A família de Daniel é uma das primeiras que começam a pensar na produção livre de veneno, então chamada de agricultura alternativa. Em 1989 é criada a Associação dos Produtores Santamarienses em Defesa da Vida, a Apsad-Vida, com 20 famílias associadas. Atualmente são cerca de 60.

No início dos anos 2000, também surge, na mesma região, a Associação Amparo Familiar, que hoje possui mais de 90 famílias associadas. A variedade de alimentos produzidos pode chegar a 120 espécies de produtos por ano. Só em sua pequena propriedade, Daniel cultiva mais de 70 alimentos.

“Ao invés de produzir só alho, passei a produzir cenoura, beterraba, rabanete, batata, folhas. A gente começou a variar porque o que a gente imaginava era plantar mais variedade porque se não conseguir produzir uma, a outra eu consigo. Se a chuva ou sol ou a praga atacar uma a outra vai resistir e sobreviver, então vou ter pelo menos um produto pra vender. Por isso começamos a fazer diversidade e hoje a gente acha impossível praticar agricultura orgânica dentro da monocultura. Hoje a gente chega a um ponto que a gente acha que a agricultura orgânica tem que ser diversificada”, explica Daniel.

No início, não havia assistência técnica e os camponeses foram desenvolvendo tecnologias a partir de experimentos e do conhecimento ancestral. Com o tempo, foi conquistado apoio do poder público com assistência, transporte, certificação e outras políticas. De um primeiro caminhão que partiu para a cidade com 19 agricultores para comercializar em uma garagem em Vitória, agora somente os agricultores da Amparo Familiar atendem a 16 feiras na Grande Vitória e algumas no interior do estado.

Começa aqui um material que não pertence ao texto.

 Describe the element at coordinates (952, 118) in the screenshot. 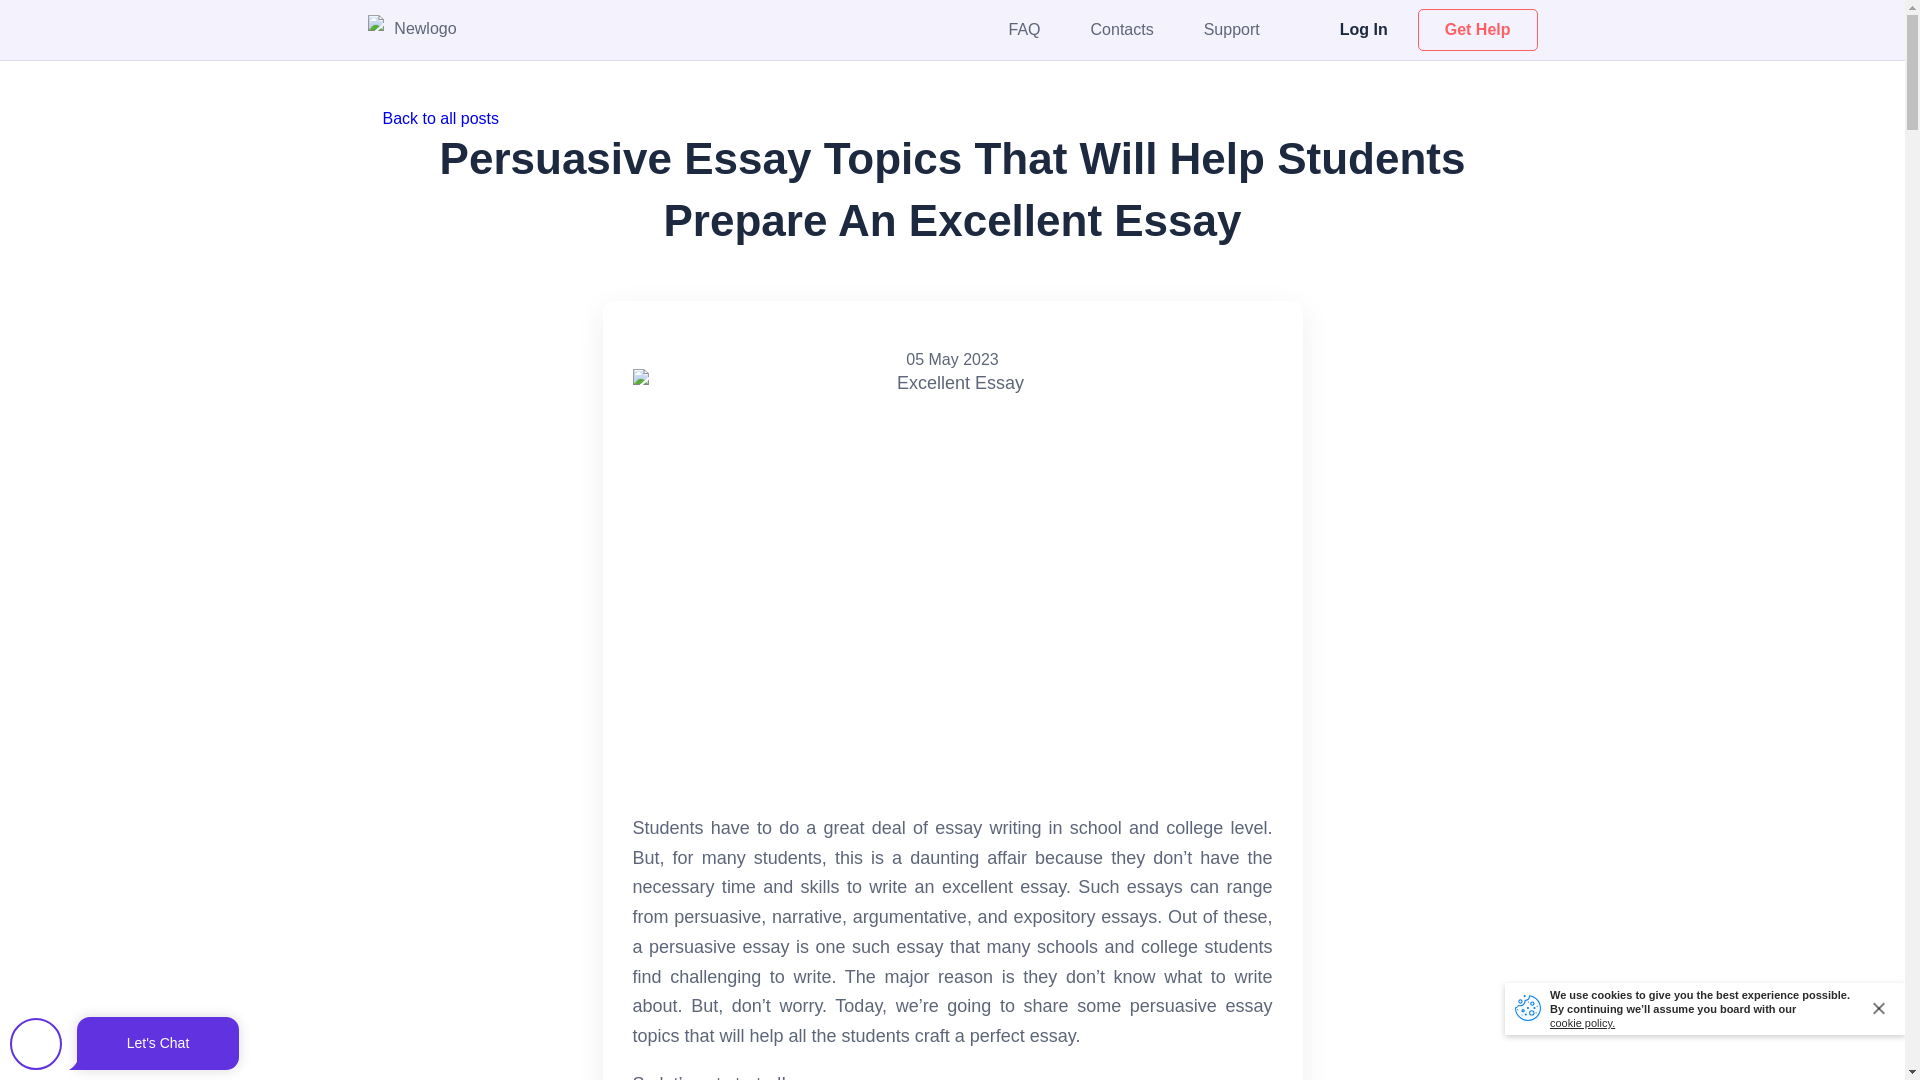

I see `Back to all posts` at that location.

Selene Tesch, da Associação Amparo Familiar: “Feira é a melhor forma de venda; beneficia tanto o agricultor como o consumidor”.

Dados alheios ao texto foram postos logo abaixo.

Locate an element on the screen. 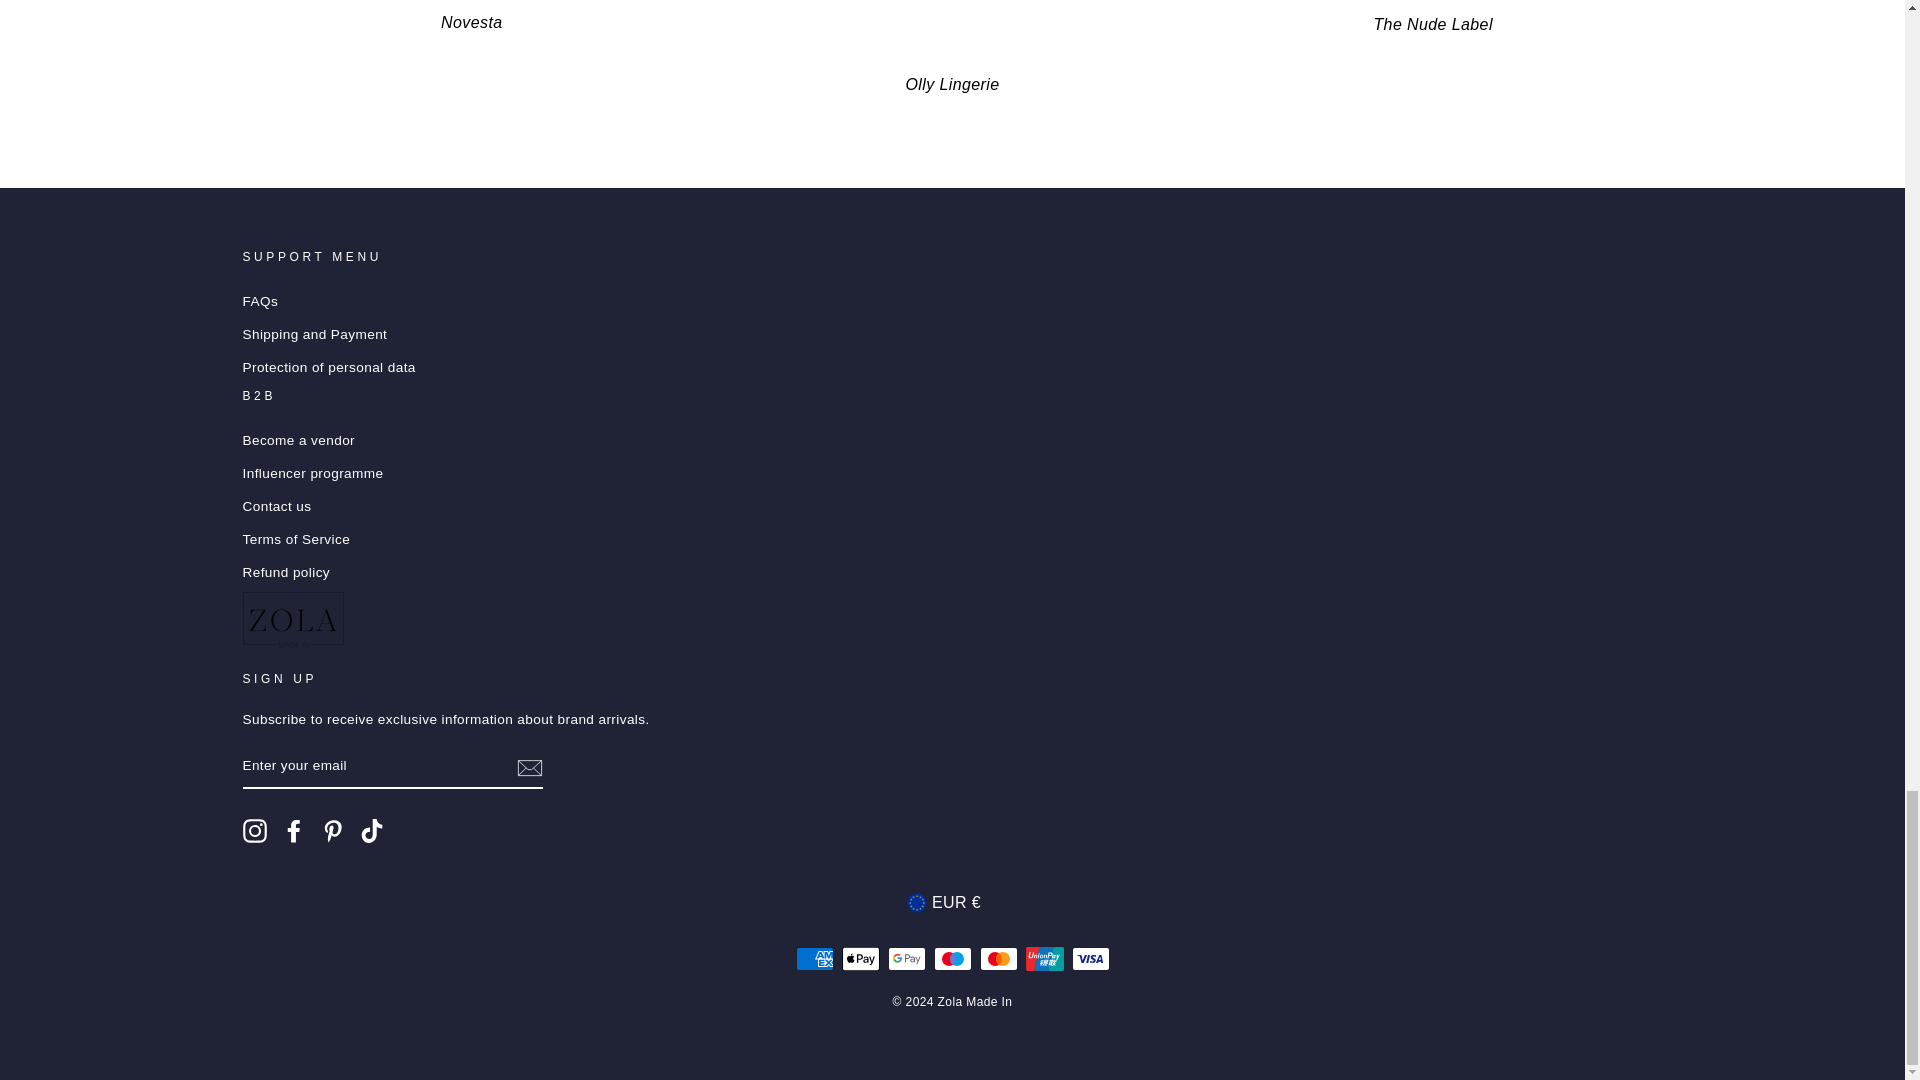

De acordo com Selene Tesch, da Associação Amparo Familiar, a grande maioria da produção, ou seja, cerca de 200 toneladas, é vendida nas feiras. “Hoje é a melhor forma de venda que beneficia tanto o agricultor como o consumidor. E a troca de ideias, de experiência, de poder conversar com o cliente, é uma forma muito agradável de trabalhar”. Parte dos alimentos também é destinada ao Programa Nacional de Alimentação Escolar (PNAE).

O lema da Associação de Amparo Familiar resume a luta dos pomeranos em Alto Santa Maria: “Plantar sem matar, comer sem morrer”. “Plantar sem matar é não usar agrotóxicos nem produtos químicos, porque todo microorganismo que tem na terra, ela precisa para fortalecer as plantas, a nutrição da terra e desenvolvimento da saúde e da agricultura saudável. E comer sem morrer é ter certeza de fornecer seus produtos para alguém que se beneficia em saúde em fortalecimento do corpo e da vida. Isso tem um grande significado”.

Ao longo do tempo, Alto Santa Maria se tornou uma região onde a agricultura familiar orgânica é predominante, ao contrário do restante do município. Selene considera um privilégio morar num lugar como este:

“Para desenvolver saúde você não tem que pensar no seu umbigo, tem que abranger mais coisas para acontecer e gerar isso. Porque não adianta eu trabalhar na minha propriedade e fechar isso só pra mim. Tem que fazer trabalho para expandir isso. E saúde só se promove quando todas pessoas tem o bem estar e o conhecimento de poder usufruir disso, poder gerar renda, conhecimento, poder compartilhar experiência. Isso é muito importante”.